YouTube: Where you can experiment on humans as much as you like

Over the course of human history, some of the most memorable experiments are those that we wouldn’t be allowed to conduct nowadays. As with most things, regulation eventually catches up with dubious real-world practices, and loopholes are closed. The experiments undertaken before the door closed tend to become the stuff of infamy, though: Milgram’s experiment in obedience and the Stanford Prison Experiment are both taught in mainstream psychology courses. Part of their appeal is that they’re now forbidden.

As a quick recap, Milgram’s experiment showed that participants were prepared to deliver painful electric shocks to others when someone in authority told them to do so (although those seemingly in pain were actually actors). As you can see in the video below, despite their best instincts, some of the participants continued administering shocks to what would have been lethal levels.

https://youtube.com/watch?v=vXn2SZfwuSc

The Stanford Prison Experiment, on the other hand, involved a group of participants being randomly divided into guards and prisoners. Within days, the guards were going well beyond their remit in punishment of the dehumanised prisoners, and the experiment had to be cancelled early.

Of course, there are problems with these. In the former, participants are put through emotional stress without knowing the facts of the situation, and in the latter they were placed in actual danger. The catch-22 is that with the facts supplied or the danger removed, there would be no experiment.

Despite this, the fascination continues. The BBC actually ran a remake of the Stanford Prison Experiment, uncomfortably blending fact and entertainment, and you could argue that reality TV – at least in its early days – was social experimentation, albeit a sanitised version lacking in scientific and educational merit. If you were in any doubt about the blurring of entertainment and science, both Milgram and Zimbardo’s experiments were made into films released this year: The Experimenter and the less originally named Stanford Prison Experiment.milgram_experiment

But like science, television is regulated, and in any case, television’s influence has been shrinking for years. In its place: the unregulated Wild West of YouTube.

The trouble with YouTube

“It’s no coincidence that the majority of popular social experiment videos resemble candid camera pranks more than serious scientific study.”

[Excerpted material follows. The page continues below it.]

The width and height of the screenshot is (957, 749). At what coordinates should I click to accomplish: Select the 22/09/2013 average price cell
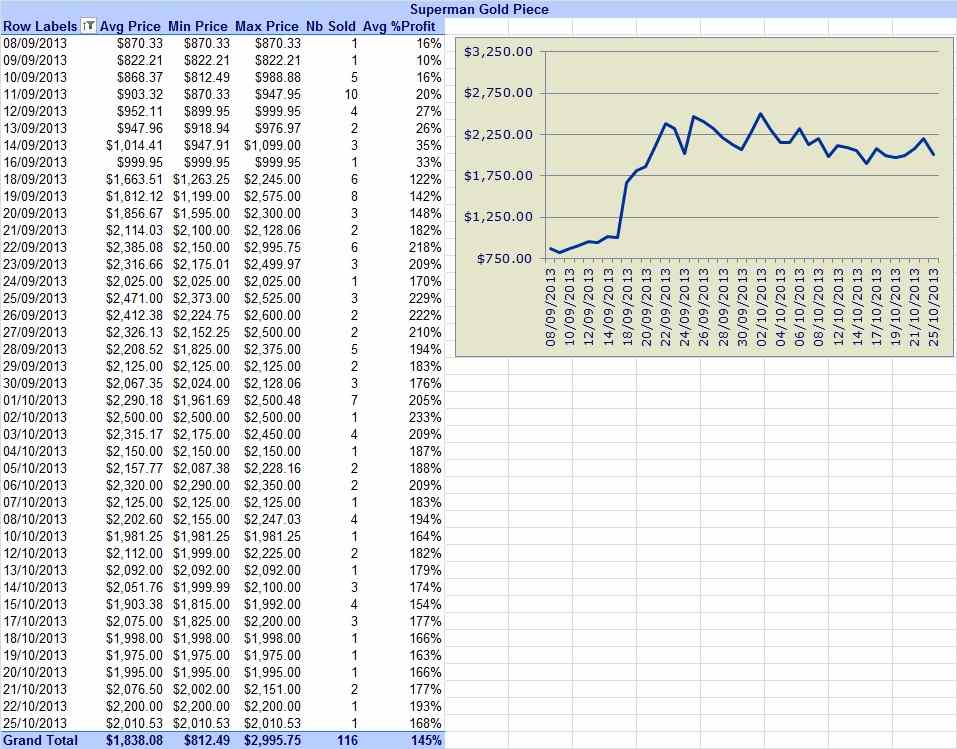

YouTube has no regulation. How could it? More than 300 hours of footage is uploaded to the site every minute, and that means a lot of questionable content is posted – although most vanishes into obscurity. Recently, however, the blurring of “science” (the inverted commas are essential here) and entertainment that was first kicked off by television has been mimicked by YouTube’s prolific stars – with none of the original’s safeguards in place.

Nowhere is this more obvious than with the current trend for homemade “social experiments”. Sure, some of these are pushing the definition of “social experiment” (“prank” or “sexual harassment” would be more accurate), but a few do seem to fall under this bracket, if you’re feeling generous: how people react to someone threatening to commit suicide, for example, or how people react to walking in on a murder.youtube_social_experiments

Interesting? Sure. Scientific? No. Ethical? Definitely not. Ethical regulations can effectively jettison a social experiment in the serious science world, because should researchers ignore the regulations, then a paper simply won’t be published. No such disincentive exists on YouTube, where ad revenue and fame are the drivers of innovation and progress. It’s the Wild West, and it’s no coincidence that the majority of popular social experiment videos resemble candid camera pranks more than serious scientific study.

On paper these may appear to be interesting pop-science studies, but at best they’re cheerful distractions – and at worst they’re worryingly unethical and misleading. Nothing illustrates this better than the recent case of Adrian Gee, an Australian YouTuber with almost 215,000 subscribers. A viral video of his was labelled as a social experiment, and what it seemed to show was shocking. In the film, Gee poses as a blind man asking for change from a $5 note, but proffering a $50. The film seems to catch several unscrupulous types not telling Gee and pocketing the money themselves.

But then Australia’s Today Tonight show exposed that Gee had hired actors for his “experiment”. In an extra layer of unethical behaviour, one of the actors involved alleges he wasn’t informed of the film’s usage, and has faced harsh judgements from friends and family who recognised his unique scars. To date, the original video has notched up more than two million views.